_Stored data_
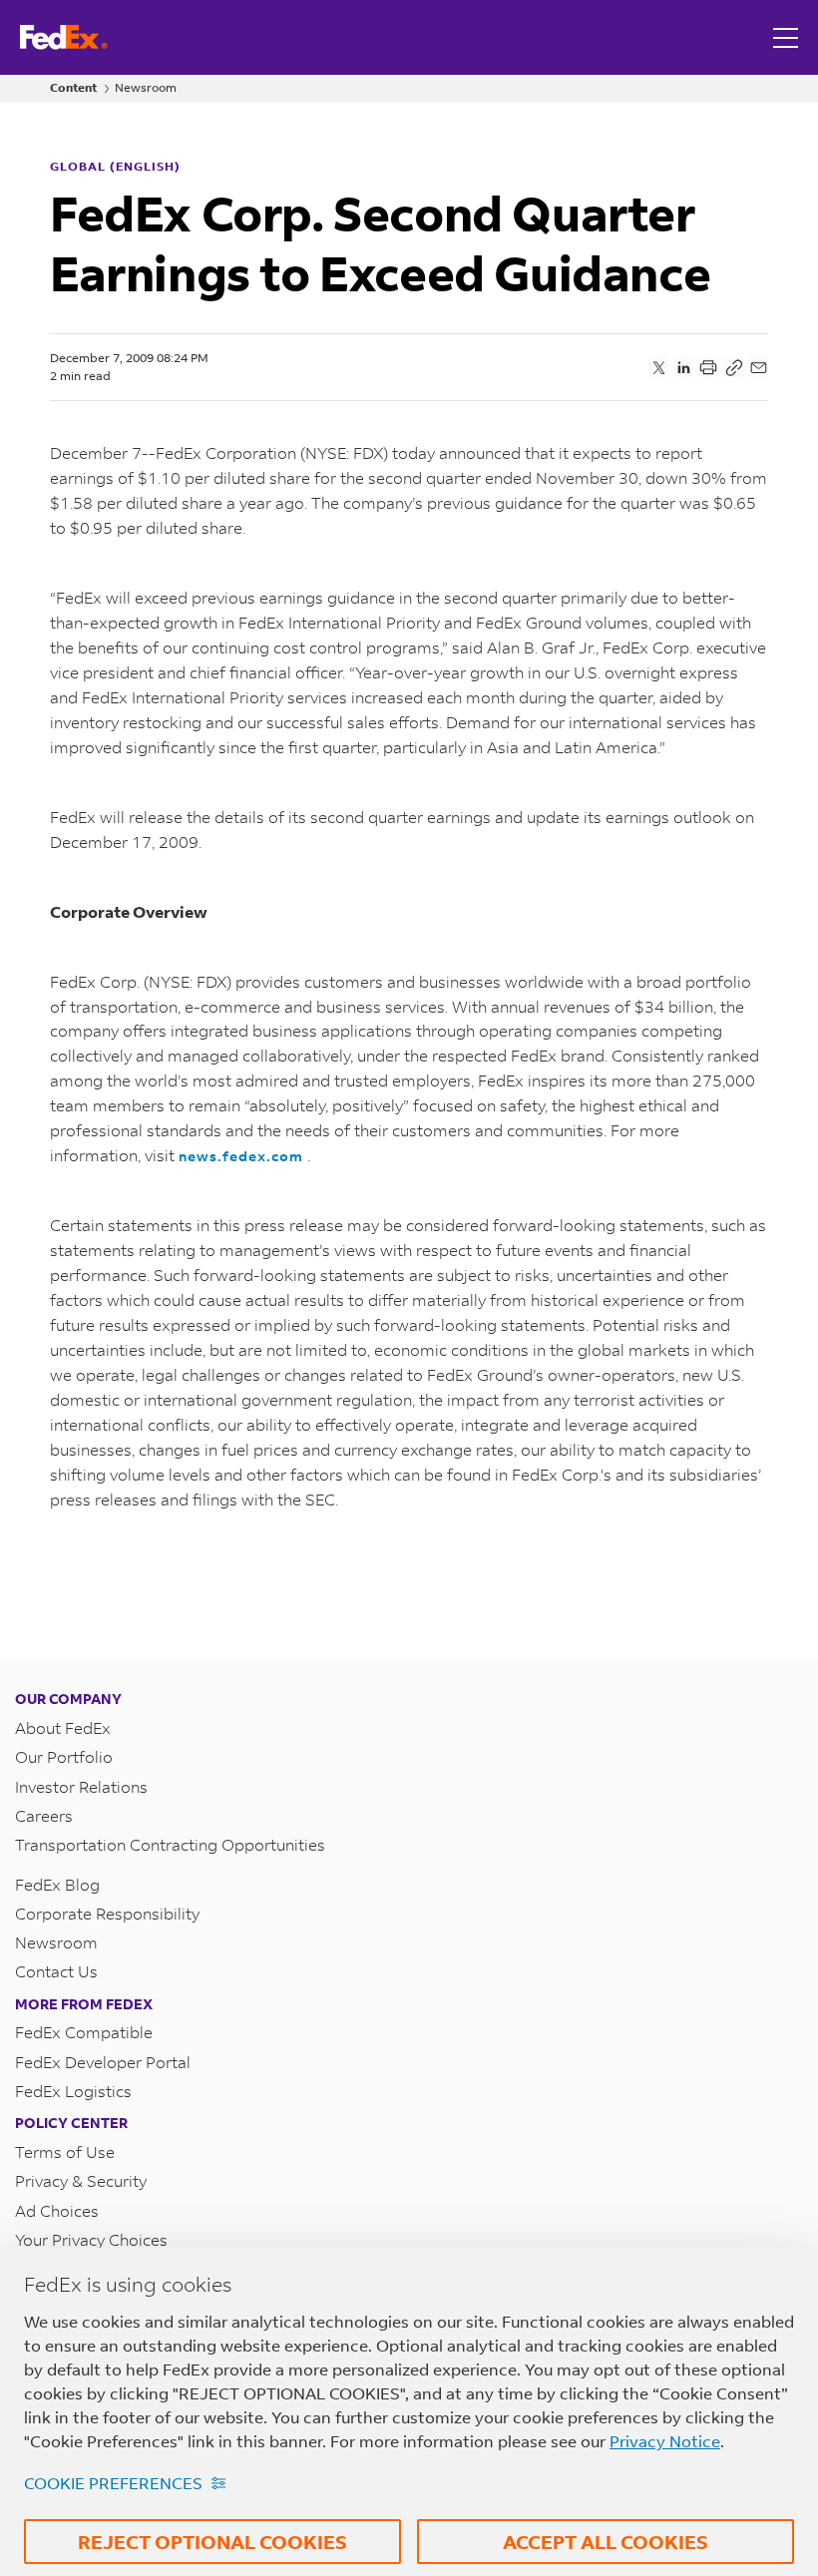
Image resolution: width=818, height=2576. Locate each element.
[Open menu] (788, 37)
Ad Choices (57, 2210)
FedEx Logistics (73, 2090)
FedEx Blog (57, 1884)
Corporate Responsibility (107, 1913)
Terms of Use (65, 2151)
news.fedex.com (243, 1155)
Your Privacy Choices (91, 2239)
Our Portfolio (64, 1756)
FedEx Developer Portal (103, 2061)
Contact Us (56, 1970)
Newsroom (146, 88)
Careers (44, 1815)
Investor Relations (81, 1786)
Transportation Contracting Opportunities (170, 1844)
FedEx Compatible (84, 2031)
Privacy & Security (81, 2180)
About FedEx (63, 1727)
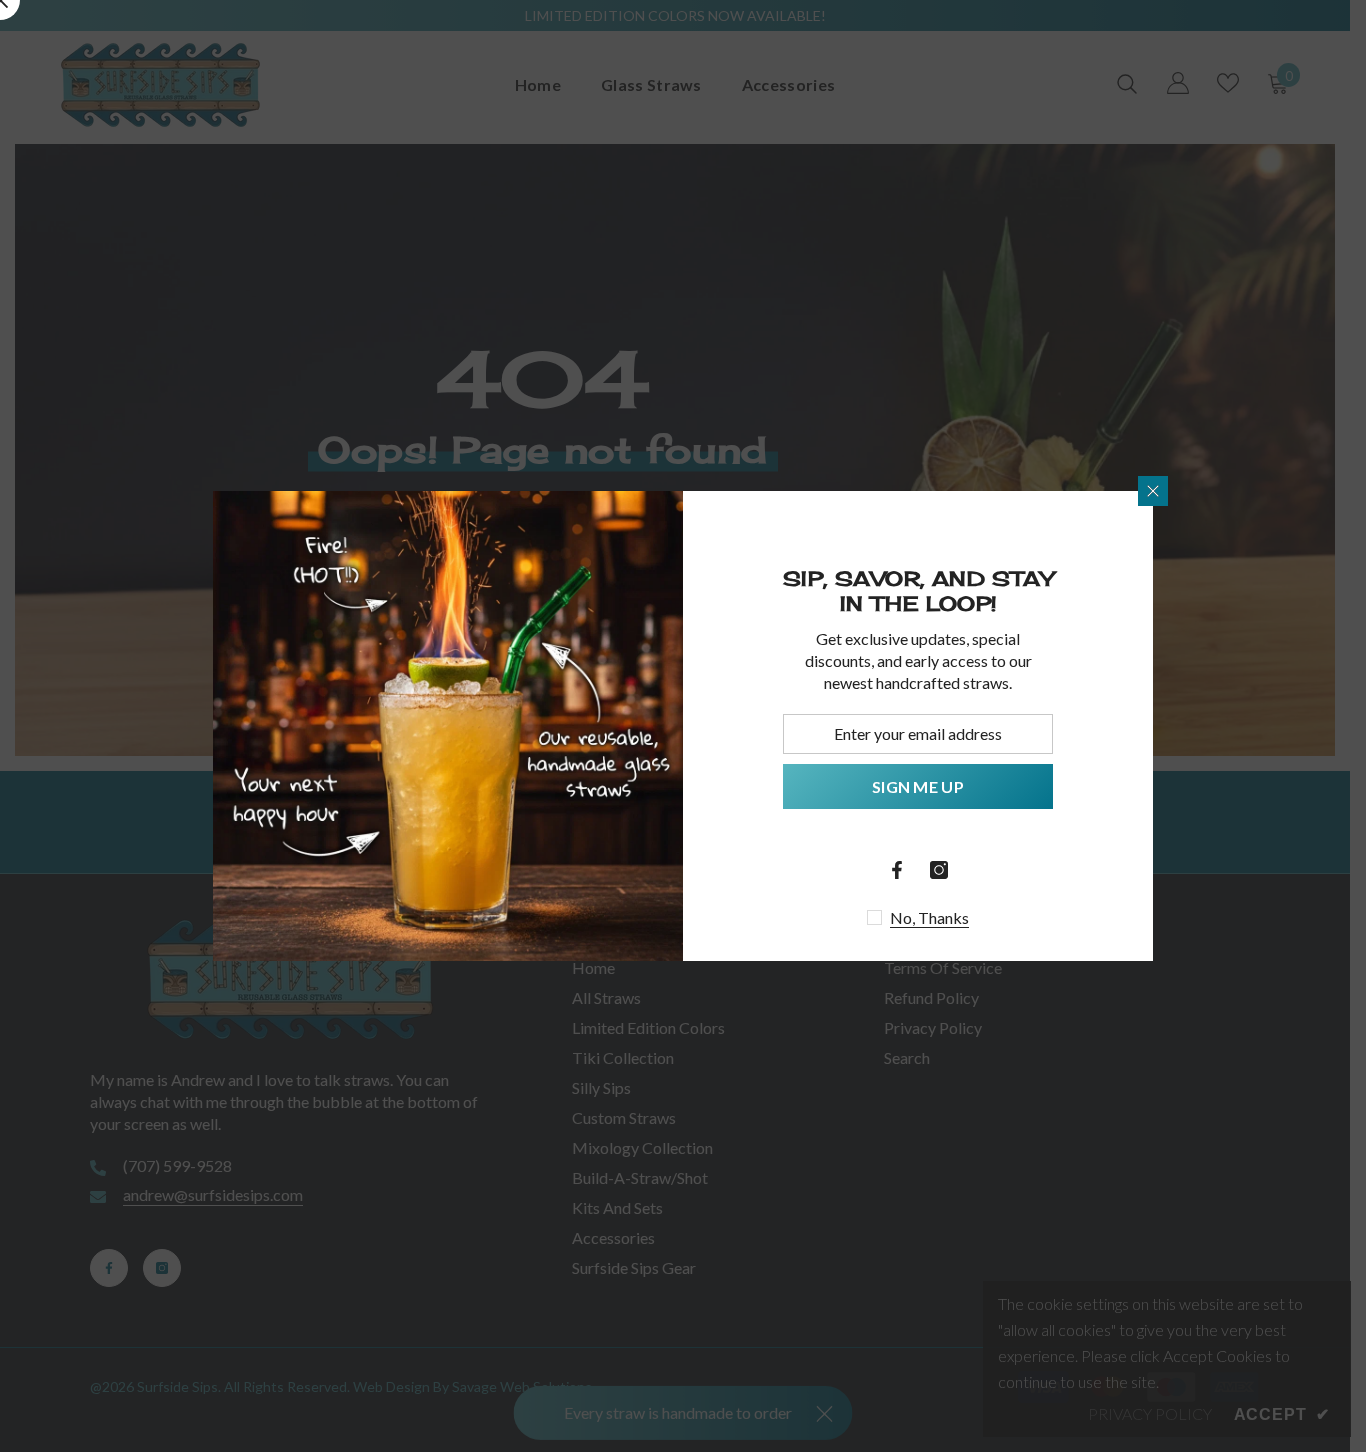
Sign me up (918, 786)
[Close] (1153, 491)
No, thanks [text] (929, 917)
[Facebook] (897, 870)
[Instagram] (939, 870)
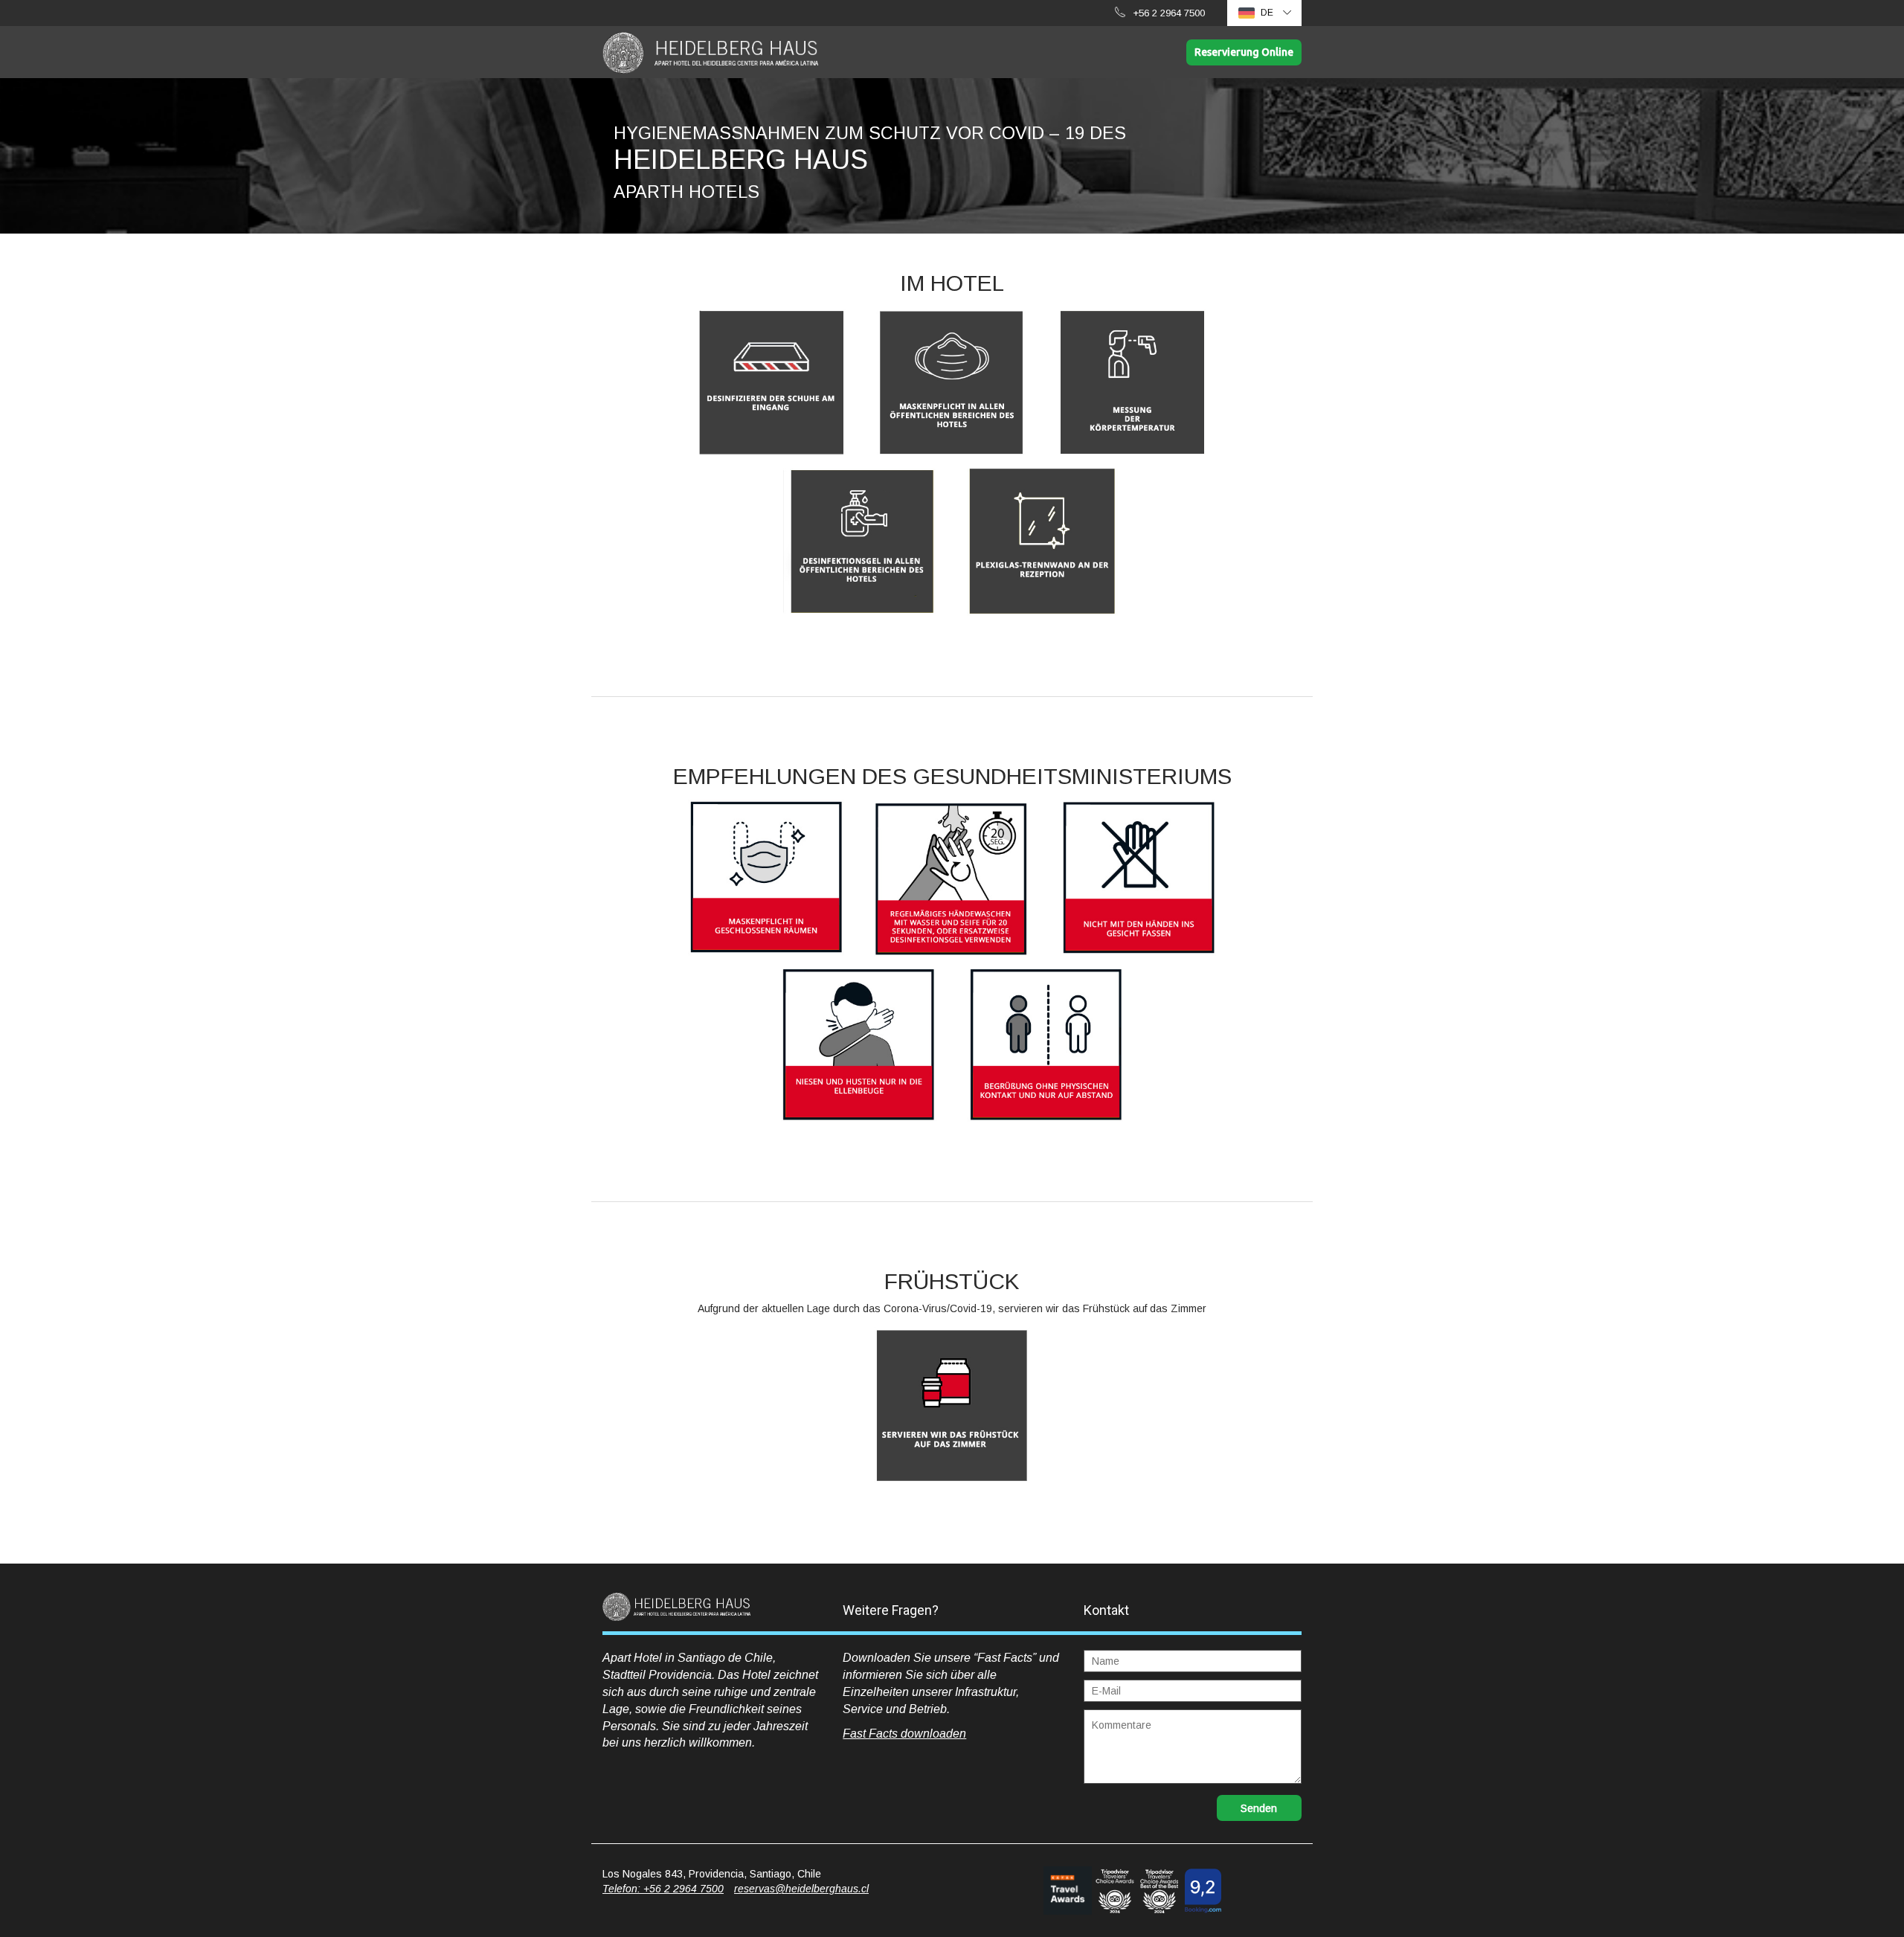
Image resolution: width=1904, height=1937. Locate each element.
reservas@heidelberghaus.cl (801, 1889)
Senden (1259, 1808)
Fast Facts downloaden (904, 1733)
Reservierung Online (1243, 52)
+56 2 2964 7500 (1169, 13)
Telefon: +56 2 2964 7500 (663, 1889)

_How to complete this task_
Copy, character for character, the lines from the line that holds "Senden (1259, 1808)" through the final line of the records above.

_Output for this exercise_
Senden (1259, 1808)
Fast Facts downloaden (904, 1733)
Reservierung Online (1243, 52)
+56 2 2964 7500 (1169, 13)
Telefon: +56 2 2964 7500 (663, 1889)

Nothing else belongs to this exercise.